Bij uitspraak van 20 juni 2006, verzonden op dezelfde dag, heeft de rechtbank Breda (hierna: de rechtbank) het daartegen door appellant ingestelde beroep ongegrond verklaard. Deze uitspraak is aangehecht.
Tegen deze uitspraak heeft appellant bij brief van 24 juli 2006, bij de Raad van State ingekomen op 25 juli 2006, hoger beroep ingesteld. De gronden van het beroep zijn aangevuld bij brief van 18 augustus 2006. Deze brieven zijn aangehecht.
Bij brief van 1 november 2006 heeft het college van antwoord gediend.
De zaak is door een meervoudige kamer van de Afdeling verwezen naar een enkelvoudige.
De Afdeling heeft de zaak ter zitting behandeld op 12 maart 2007, waar appellant in persoon en bijgestaan door mr. G.J.M. Immens-Van der Linden en H.A.E.M. Balemans, en het college, vertegenwoordigd door drs. J.W. Alberto en ing. F. Bergevoet, ambtenaren van de gemeente, zijn verschenen.
2.1. Het bouwplan voorziet in het oprichten van een paardenstal waarin 20 boxen zullen worden ingericht. Voorts voorziet het bouwplan in het oprichten van een machineloods waarin een garage, een werkplaats en een opslaggedeelte zullen worden ingericht. Ook zal de machineloods worden voorzien van sanitaire ruimten en een recreatieruimte ten behoeve van een minicamping.
2.2. Het hoger beroep beperkt zich tot de vraag of de bouwplannen in overeenstemming zijn met de aan het perceel gegeven bestemming. Partijen zijn verdeeld over de uitleg van het begrip "bestaand agrarisch bedrijf" als bedoeld in artikel 9, tweede lid, onder 4, gelezen in samenhang met artikel 1, vierendertigste lid, van de planvoorschriften.

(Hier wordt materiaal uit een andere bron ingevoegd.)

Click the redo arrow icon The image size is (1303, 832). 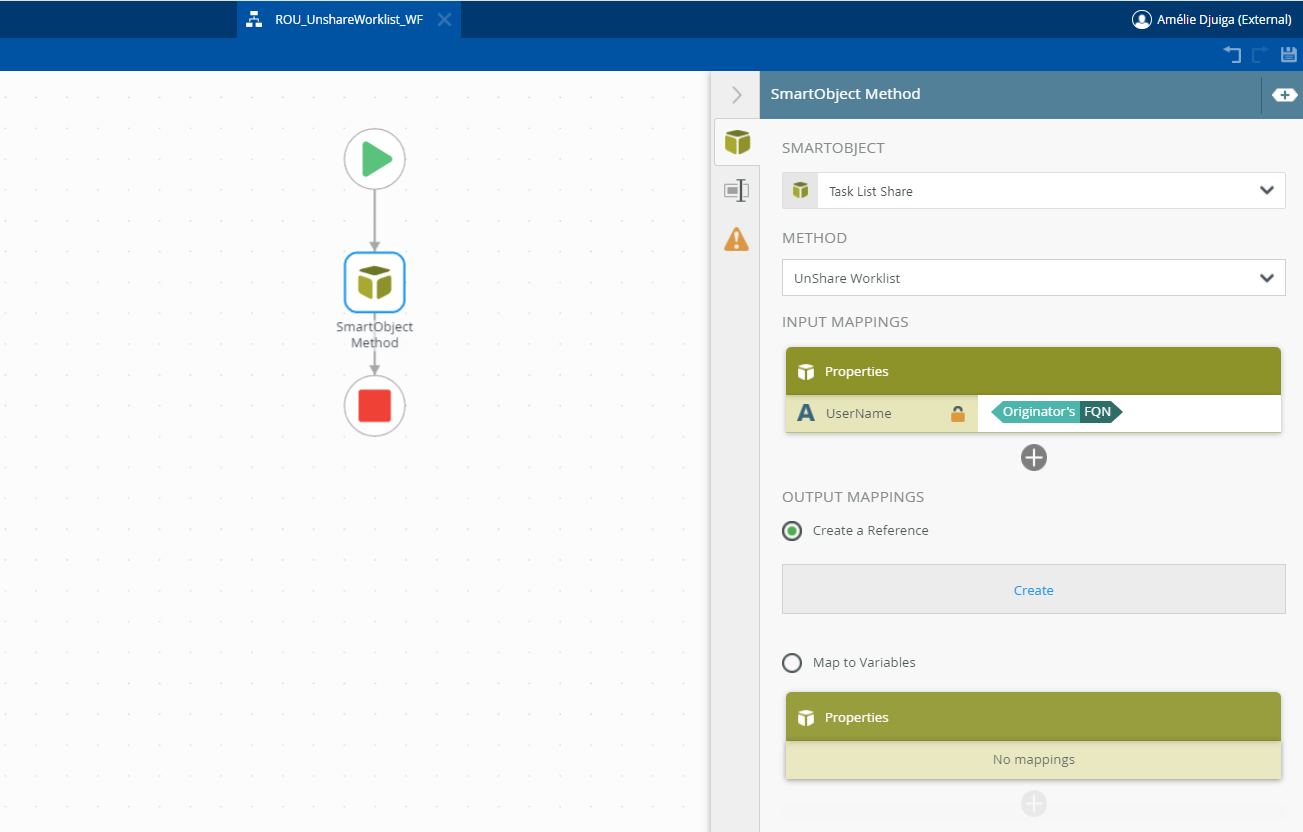click(x=1260, y=55)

Volgens appellant staan de bouwplannen ten dienste van het op de peildatum bestaand, gemengd agrarisch bedrijf, waarvan de varkenshouderij weliswaar is beëindigd, maar het akkerbouwbedrijf is voortgezet en met een paardenhouderij is uitgebreid.
2.3. Ingevolge het ter plaatse geldende bestemmingsplan
"Buitengebied Oisterwijk, deel Oisterwijk" (hierna: het bestemmingsplan) rust op het perceel de bestemming "Agrarisch bouwblok".

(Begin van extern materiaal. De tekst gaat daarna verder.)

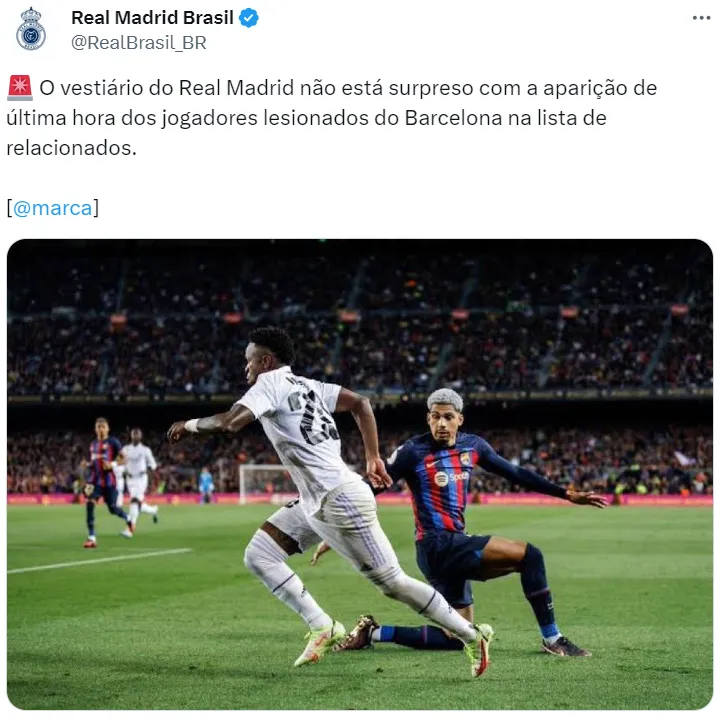Click the blue verified badge

pos(249,18)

Ingevolge artikel 9, eerste lid, onder 1, aanhef, van de planvoorschriften, voor zover thans van belang, zijn de als
"Agrarisch bouwblok" aangewezen gronden bestemd voor de uitoefening van het agrarisch bedrijf, met de daarbij behorende voorzieningen.
Ingevolge artikel 9, tweede lid, onder 4, van de planvoorschriften, voor zover thans van belang, mogen uitsluitend ten dienste van een bestaand of volwaardig agrarisch bedrijf bedrijfsgebouwen en bouwwerken, geen gebouw zijnde, worden gebouwd.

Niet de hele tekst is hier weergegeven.